Court Opinion

ID: 8661785
Source: CourtListenerOpinion
Date Created: 2022-11-24 21:46:20.33741+00
Date Added: 2024-06-11T16:56:56.592402
License: Public Domain

By JUDGE AUSTIN E. OWEN
This action involving a charge of "noise generally" in violation of City Code Section 23-47 came on for trial without a jury on October 24, 1988. Upon conclusion of the presentation of evidence on behalf of the City, the defendant moved the Court to strike the evidence of the City on the contention that Section 23-47 is not a valid ordinance. At the request of the City, the Court deferred any ruling on the motion to permit the City to file a brief and the defendant to respond thereto (the defendant having filed an initial memorandum of law on October 24, 1988).
The Court has now had the opportunity to review the legal memoranda filed by each party and has concluded that the motion of defendant should be granted.
As Mr. Byman notes in his memorandum, the City unquestionably has authority to enact an ordinance to "cause any nuisance to be abated" and to "prevent unnecessary noise therein" under proper circumstances. However, neither that authority nor the City’s general grant of police powers provides authority for the adoption of the ordinance in question.
In White v. Town of Culpeper, 172 Va. 630 (1939), the Supreme Court explains the distinction between public and private nuisances and quotes with approval from King *217v. Lloyd, 4 Esp. 200, 170 Eng. Rep. 691 (1802), to the effect that "that which affects only three or four persons is a private and not a public nuisance." While some nine citizens testified in this case that they were disturbed by noise, the complaint of only one was made to the police prior to issuance of the summons. Of some interest, too, the investigating police officer stated that he heard the music from across the water and then drove to the lot in front of the restaurant and that the music could not be heard there on the Winston-Salem Avenue side. Four of those testifying to being disturbed lived on the Winston-Salem Avenue side of the restaurant.

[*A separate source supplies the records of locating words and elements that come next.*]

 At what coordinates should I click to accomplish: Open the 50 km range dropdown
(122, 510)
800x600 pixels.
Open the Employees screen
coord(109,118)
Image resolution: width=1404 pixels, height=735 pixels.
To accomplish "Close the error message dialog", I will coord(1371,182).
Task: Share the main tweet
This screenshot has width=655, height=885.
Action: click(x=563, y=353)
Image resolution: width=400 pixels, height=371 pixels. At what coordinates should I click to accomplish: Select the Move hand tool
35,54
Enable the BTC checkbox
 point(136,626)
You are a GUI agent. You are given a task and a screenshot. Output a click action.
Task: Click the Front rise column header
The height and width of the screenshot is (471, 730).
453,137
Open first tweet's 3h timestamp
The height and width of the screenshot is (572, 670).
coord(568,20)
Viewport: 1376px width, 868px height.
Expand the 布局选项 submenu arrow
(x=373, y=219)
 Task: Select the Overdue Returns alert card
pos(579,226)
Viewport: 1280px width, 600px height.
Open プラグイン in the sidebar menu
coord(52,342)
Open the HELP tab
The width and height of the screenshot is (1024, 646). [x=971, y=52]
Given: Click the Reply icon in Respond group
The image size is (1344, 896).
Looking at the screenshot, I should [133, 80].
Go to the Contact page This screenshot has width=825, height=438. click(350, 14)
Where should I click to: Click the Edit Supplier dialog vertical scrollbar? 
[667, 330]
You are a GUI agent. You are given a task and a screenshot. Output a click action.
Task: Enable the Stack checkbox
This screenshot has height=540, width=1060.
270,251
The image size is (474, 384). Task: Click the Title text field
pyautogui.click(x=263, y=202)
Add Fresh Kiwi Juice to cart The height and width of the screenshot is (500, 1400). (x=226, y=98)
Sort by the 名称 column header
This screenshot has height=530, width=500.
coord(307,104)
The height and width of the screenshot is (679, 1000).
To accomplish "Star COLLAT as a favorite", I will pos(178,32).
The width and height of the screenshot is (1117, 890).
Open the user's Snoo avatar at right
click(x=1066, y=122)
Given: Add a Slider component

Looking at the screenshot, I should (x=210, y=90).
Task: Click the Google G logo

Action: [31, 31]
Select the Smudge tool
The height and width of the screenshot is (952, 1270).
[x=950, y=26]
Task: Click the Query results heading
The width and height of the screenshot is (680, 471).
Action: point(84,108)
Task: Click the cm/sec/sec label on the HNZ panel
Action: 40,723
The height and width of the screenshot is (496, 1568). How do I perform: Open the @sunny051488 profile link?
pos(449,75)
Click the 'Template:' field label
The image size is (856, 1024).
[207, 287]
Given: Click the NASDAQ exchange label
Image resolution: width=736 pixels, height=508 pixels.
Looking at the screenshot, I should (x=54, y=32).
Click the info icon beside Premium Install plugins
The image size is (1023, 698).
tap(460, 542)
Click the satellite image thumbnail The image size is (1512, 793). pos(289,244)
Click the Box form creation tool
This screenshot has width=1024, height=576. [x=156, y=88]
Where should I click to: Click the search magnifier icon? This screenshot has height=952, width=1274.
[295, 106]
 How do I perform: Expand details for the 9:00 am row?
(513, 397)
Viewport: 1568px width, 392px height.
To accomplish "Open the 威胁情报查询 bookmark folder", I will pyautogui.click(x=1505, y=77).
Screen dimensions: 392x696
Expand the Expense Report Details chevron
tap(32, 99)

The real question here is whether the ordinance by its terms is directed toward conduct that affects the general public. As stated in White, supra, a municipality has no authority to declare certain conduct to be a nuisance unless in reality that conduct constitutes a public nuisance. "Unless the general public is affected, there is no warrant in law for the exercise of the police power." White, supra, at 637.
The City has dealt with public nuisances in its Code Section 23-46, the validity of which is not here in question. Code Section 23-47 is clearly directed toward private nuisances. It makes it unlawful "to create or allow to be created . . . any unreasonably loud, disturbing, and unnecessary noise in the City (1) or any noise of such character, intensity, and duration as to be detrimental to the life or health of any person or persons (2) or unreasonably to disturb or annoy the quiet, comfort, or repose of any person or persons. (3)" (Numbers and emphasis added).
Only the first of the three instances of prohibited conduct fails to specify that it relates to any person but that it too relates to a private nuisance is made clear by the later language of Section 23-47, stating: "The following acts, among others, are declared to be loud, disturbing, and unnecessary noise in violation of this section . . . (1) the playing of any television set, radio, tape player, phonograph, or any musical instrument in such a manner or with such volume as to annoy or disturb the quiet, comfort, or repose of any person or persons ... ."
*218The City may not under its general police power undertake to make conduct which affects only one person (any person.) a public nuisance.